(Saved data entries)
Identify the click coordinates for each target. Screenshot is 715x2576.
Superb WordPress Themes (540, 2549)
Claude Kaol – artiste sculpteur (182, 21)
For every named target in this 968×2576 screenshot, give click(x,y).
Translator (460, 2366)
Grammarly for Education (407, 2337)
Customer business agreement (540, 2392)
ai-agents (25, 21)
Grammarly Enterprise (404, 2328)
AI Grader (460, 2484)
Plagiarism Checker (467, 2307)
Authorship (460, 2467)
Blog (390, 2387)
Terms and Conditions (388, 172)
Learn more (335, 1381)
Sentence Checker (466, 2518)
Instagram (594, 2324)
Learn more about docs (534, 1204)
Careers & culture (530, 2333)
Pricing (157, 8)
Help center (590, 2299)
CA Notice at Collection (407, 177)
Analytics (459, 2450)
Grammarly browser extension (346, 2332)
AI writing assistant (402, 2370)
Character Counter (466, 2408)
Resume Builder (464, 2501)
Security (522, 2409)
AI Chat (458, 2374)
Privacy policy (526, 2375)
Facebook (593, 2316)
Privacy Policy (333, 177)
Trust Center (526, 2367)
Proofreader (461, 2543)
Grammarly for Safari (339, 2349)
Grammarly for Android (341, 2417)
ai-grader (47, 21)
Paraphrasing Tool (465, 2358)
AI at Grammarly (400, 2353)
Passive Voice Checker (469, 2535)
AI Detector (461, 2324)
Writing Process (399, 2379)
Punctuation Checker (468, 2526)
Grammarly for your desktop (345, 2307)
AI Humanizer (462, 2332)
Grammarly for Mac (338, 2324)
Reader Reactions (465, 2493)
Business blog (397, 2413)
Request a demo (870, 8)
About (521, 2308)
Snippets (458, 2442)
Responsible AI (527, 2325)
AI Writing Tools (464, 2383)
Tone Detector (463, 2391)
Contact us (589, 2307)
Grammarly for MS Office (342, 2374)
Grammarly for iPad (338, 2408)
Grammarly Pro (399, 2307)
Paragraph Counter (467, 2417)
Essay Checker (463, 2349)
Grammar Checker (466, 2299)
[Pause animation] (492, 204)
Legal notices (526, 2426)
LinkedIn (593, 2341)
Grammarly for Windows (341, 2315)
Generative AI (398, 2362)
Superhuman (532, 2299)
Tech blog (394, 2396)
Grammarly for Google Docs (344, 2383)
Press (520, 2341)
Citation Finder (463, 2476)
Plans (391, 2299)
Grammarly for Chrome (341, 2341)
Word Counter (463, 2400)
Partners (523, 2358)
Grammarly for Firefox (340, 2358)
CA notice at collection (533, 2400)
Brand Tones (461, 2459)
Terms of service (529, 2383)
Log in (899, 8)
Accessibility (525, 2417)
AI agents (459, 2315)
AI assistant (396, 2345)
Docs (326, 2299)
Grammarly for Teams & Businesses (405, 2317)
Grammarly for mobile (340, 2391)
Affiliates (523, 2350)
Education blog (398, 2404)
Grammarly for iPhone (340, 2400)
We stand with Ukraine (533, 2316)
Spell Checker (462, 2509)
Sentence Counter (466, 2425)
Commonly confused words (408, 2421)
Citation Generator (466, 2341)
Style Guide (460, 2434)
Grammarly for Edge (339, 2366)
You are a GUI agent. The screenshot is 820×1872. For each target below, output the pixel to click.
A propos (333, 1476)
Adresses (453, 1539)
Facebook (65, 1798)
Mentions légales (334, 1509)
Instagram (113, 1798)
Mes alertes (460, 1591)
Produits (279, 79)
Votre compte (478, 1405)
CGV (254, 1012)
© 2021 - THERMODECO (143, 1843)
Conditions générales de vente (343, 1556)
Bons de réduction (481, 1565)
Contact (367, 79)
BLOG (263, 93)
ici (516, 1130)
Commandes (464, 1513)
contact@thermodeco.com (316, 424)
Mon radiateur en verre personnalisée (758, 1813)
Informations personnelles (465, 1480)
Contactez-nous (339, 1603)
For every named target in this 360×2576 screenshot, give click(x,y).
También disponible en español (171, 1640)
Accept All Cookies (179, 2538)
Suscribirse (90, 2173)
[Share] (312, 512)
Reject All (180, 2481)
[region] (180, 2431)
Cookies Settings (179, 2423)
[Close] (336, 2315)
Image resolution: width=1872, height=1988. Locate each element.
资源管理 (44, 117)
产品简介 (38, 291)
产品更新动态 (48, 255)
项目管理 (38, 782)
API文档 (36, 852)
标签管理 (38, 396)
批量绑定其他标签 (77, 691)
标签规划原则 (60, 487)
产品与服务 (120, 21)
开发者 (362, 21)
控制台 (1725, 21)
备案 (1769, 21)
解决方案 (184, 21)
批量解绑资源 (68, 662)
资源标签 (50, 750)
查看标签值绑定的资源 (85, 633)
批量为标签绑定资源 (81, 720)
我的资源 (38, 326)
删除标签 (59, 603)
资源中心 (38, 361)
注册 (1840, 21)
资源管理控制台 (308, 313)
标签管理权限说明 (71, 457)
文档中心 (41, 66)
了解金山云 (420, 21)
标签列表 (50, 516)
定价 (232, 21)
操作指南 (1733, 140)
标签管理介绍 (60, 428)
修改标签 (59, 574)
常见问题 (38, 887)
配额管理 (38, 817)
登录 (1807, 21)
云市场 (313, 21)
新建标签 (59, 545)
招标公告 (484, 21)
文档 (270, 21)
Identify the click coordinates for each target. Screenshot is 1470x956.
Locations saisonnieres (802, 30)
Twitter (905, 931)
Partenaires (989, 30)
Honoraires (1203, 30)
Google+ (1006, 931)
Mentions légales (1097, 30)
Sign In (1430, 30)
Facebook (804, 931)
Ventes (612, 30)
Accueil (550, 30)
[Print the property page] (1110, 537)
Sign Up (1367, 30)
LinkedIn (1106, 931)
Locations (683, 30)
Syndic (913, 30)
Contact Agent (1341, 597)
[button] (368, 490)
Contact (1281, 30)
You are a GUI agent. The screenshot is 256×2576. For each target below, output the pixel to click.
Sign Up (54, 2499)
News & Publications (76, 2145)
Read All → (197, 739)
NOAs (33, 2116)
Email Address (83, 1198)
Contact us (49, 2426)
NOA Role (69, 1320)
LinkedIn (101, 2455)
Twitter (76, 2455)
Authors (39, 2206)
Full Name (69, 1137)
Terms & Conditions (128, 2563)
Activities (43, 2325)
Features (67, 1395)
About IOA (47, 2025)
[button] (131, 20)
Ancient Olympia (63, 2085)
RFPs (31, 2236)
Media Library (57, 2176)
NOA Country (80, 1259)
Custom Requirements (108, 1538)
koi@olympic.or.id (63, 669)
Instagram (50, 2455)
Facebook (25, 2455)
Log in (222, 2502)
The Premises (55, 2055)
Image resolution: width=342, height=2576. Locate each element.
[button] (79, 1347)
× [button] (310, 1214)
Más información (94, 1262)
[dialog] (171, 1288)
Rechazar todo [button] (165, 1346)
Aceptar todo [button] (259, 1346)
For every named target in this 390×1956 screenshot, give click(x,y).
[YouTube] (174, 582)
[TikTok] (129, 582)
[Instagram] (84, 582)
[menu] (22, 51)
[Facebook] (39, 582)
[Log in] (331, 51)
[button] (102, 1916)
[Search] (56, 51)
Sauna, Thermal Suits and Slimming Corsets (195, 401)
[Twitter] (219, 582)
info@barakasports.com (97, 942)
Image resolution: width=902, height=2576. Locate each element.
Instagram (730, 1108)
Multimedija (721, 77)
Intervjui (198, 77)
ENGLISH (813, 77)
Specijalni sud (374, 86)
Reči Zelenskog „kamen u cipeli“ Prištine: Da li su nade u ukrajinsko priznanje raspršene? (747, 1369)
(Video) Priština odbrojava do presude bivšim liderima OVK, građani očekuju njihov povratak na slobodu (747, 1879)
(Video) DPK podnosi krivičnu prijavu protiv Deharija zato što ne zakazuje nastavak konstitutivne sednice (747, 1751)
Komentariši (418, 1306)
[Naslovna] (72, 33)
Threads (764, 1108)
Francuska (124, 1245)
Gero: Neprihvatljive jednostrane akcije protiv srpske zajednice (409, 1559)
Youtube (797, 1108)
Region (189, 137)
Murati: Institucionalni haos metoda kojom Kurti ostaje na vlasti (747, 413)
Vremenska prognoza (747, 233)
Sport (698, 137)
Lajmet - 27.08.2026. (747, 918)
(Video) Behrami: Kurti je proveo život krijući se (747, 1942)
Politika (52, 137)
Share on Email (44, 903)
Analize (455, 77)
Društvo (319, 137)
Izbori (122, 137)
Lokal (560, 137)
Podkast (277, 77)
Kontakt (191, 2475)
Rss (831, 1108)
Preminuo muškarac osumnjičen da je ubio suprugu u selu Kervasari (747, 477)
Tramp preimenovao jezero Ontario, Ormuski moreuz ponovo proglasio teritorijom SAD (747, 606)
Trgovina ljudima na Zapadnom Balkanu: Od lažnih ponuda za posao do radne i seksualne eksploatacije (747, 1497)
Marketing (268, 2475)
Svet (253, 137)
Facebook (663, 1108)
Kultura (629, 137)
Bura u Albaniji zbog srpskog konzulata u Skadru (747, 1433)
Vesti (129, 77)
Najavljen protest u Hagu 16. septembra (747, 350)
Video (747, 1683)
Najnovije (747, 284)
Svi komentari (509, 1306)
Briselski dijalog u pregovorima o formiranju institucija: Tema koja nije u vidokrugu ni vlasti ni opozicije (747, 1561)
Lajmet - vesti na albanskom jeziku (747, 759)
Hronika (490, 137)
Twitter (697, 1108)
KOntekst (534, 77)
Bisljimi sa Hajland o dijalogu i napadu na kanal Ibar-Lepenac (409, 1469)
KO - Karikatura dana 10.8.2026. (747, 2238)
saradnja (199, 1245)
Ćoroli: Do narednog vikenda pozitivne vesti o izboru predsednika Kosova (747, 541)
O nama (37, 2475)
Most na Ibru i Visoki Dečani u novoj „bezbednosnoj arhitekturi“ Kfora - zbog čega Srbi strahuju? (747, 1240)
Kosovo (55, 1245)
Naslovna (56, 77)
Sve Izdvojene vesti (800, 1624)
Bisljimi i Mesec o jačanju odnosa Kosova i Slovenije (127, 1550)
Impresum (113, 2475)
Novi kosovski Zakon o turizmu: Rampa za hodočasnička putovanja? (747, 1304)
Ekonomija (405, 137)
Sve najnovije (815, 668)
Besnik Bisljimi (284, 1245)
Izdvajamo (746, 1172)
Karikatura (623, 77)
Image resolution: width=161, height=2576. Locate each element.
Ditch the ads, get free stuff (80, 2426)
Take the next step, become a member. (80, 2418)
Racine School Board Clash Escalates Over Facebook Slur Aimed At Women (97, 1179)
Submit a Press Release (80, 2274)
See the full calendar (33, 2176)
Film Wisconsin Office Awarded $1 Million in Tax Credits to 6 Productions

ASSIGNED TASK |
Would you output, from the records above, exactly the run of lines that starts at the line containing "Murati: Institucionalni haos" and ends at the line containing "Društvo (319, 137)", and only that run?

WRITTEN RESPONSE |
Murati: Institucionalni haos metoda kojom Kurti ostaje na vlasti (747, 413)
Vremenska prognoza (747, 233)
Sport (698, 137)
Lajmet - 27.08.2026. (747, 918)
(Video) Behrami: Kurti je proveo život krijući se (747, 1942)
Politika (52, 137)
Share on Email (44, 903)
Analize (455, 77)
Društvo (319, 137)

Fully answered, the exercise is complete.